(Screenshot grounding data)
+++

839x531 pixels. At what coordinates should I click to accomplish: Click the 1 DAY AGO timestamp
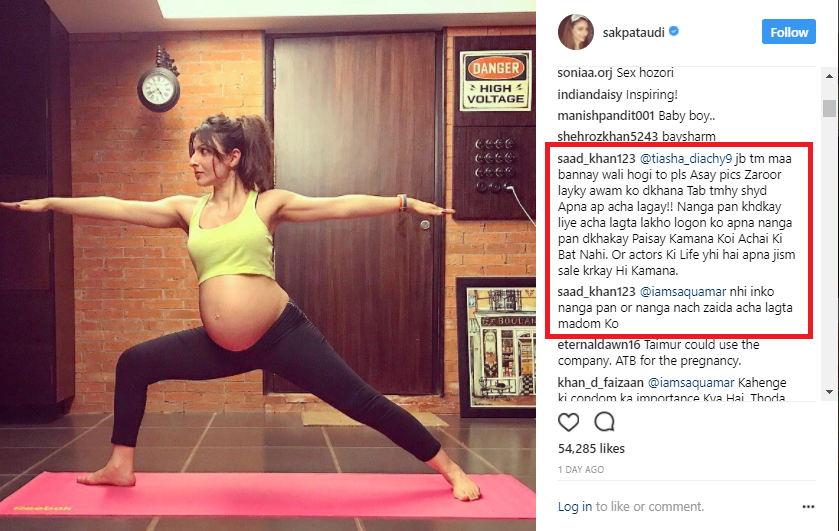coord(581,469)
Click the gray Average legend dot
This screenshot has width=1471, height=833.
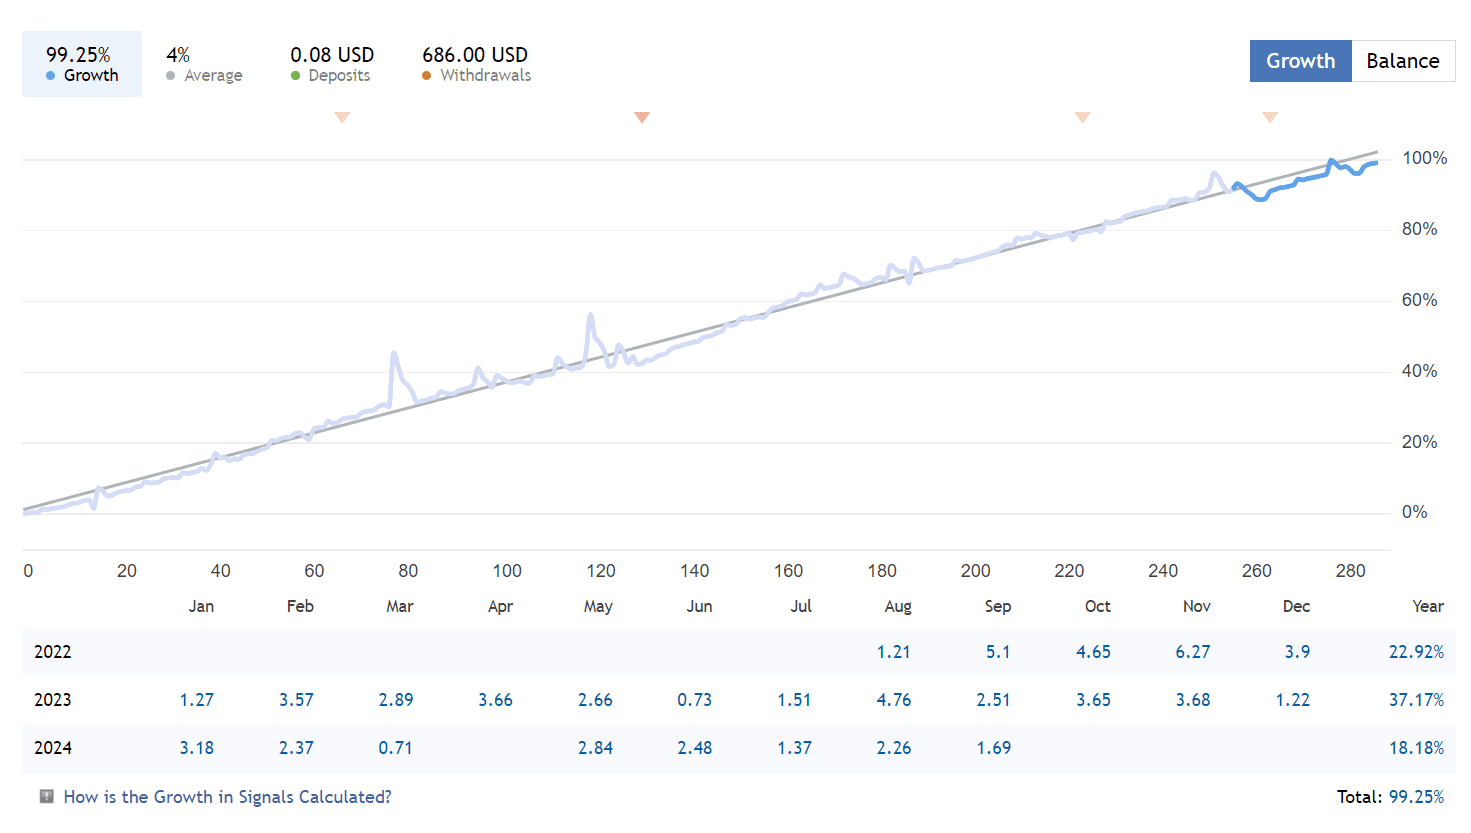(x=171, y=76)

+++

### THE PROBLEM
Set down all records verbatim, omitting images.

### RESULT FOR THIS EXERCISE
839x531 pixels. At what coordinates should I click to accomplish: Click the 1 DAY AGO timestamp
coord(581,469)
Click the gray Average legend dot
This screenshot has width=1471, height=833.
(x=171, y=76)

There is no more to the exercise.